PREPARATION OF SUPERHYDROPHOBIC FIBROUS SUBSTRATES

Abstract

Process for the production of a superhydrophobic fibrous substrate. The process involves preparing hydrophobic core-shell microparticles, the microparticles having a core of polyurethane and a shell of polydimethylsiloxane or of polybutadiene, then depositing a liquid suspension of the microparticles on the fibrous substrate. Superhydrophobic fibrous substrates of this kind are useful for the manufacture of textiles intended for apparel, or of coatings for printing.

Description

The present invention relates to a method for preparing superhydrophobic fibrous substrates, superhydrophobic fibrous substrates and the use of such substrates.

A material is considered to be superhydrophobic when the contact angle of a droplet of water deposited on the surface thereof is greater than 140 degrees.

Such materials have advantageous properties in a very wide range of fields, in particular clothing, stationery or paints.

In the field of clothing or stationery, the materials which it is desirable to render superhydrophobic generally have a fibrous nature.
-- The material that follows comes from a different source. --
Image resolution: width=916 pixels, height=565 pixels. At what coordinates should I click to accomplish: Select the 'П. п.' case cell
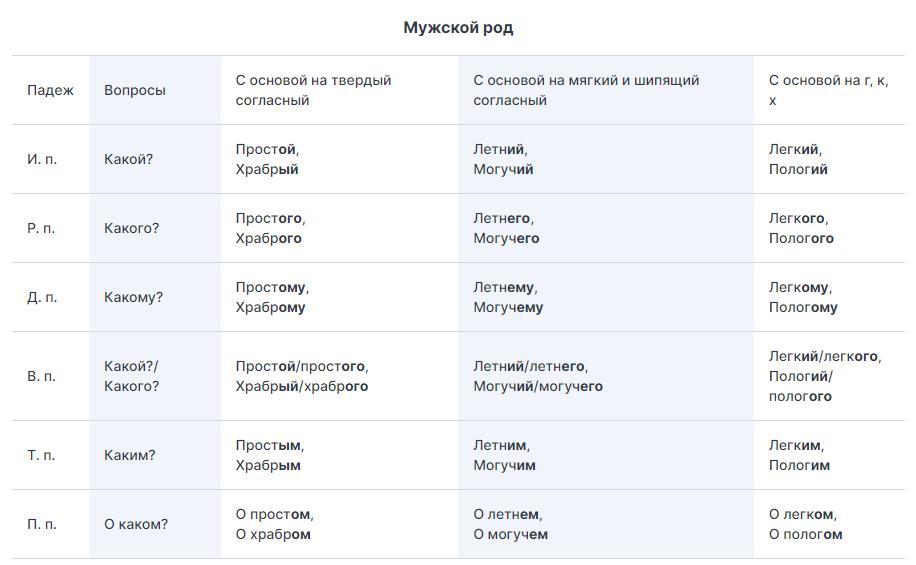(41, 524)
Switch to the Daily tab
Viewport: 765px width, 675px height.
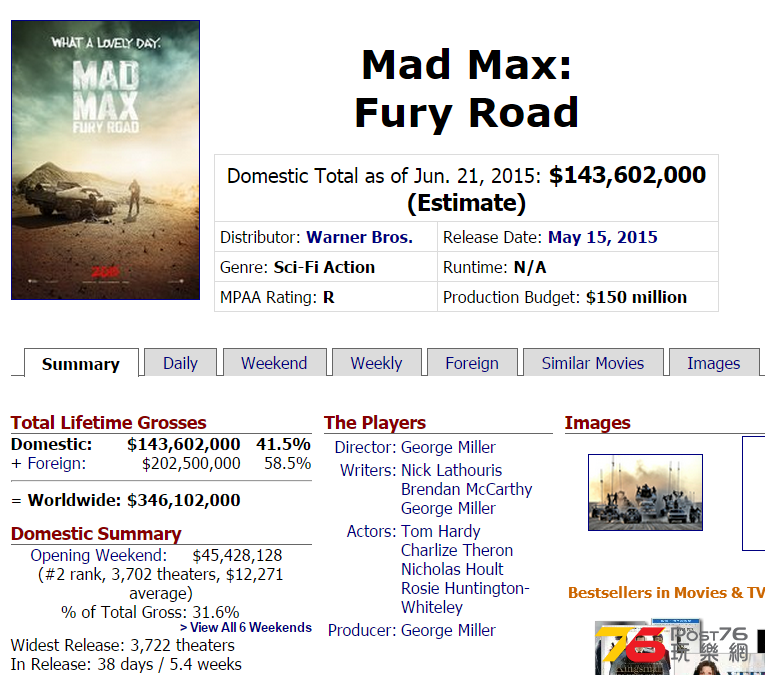[181, 363]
In order to produce superhydrophobic fibrous materials, methods are known, in particular from WO 04/058419, EP 0 985 740 and EP 0 985 741, which use anchored fluorine-containing compounds. However, the materials obtained using these methods have a number of disadvantages. First of all, the chemical anchoring of the fluorine-containing organic agents has a low level of resistance with respect to repeated mechanical actions (wiping, washing) which are inherent to the use of the materials, in particular in the case of textiles. Furthermore, the degradation of the materials over time brings about the release of agents which pollute the environment.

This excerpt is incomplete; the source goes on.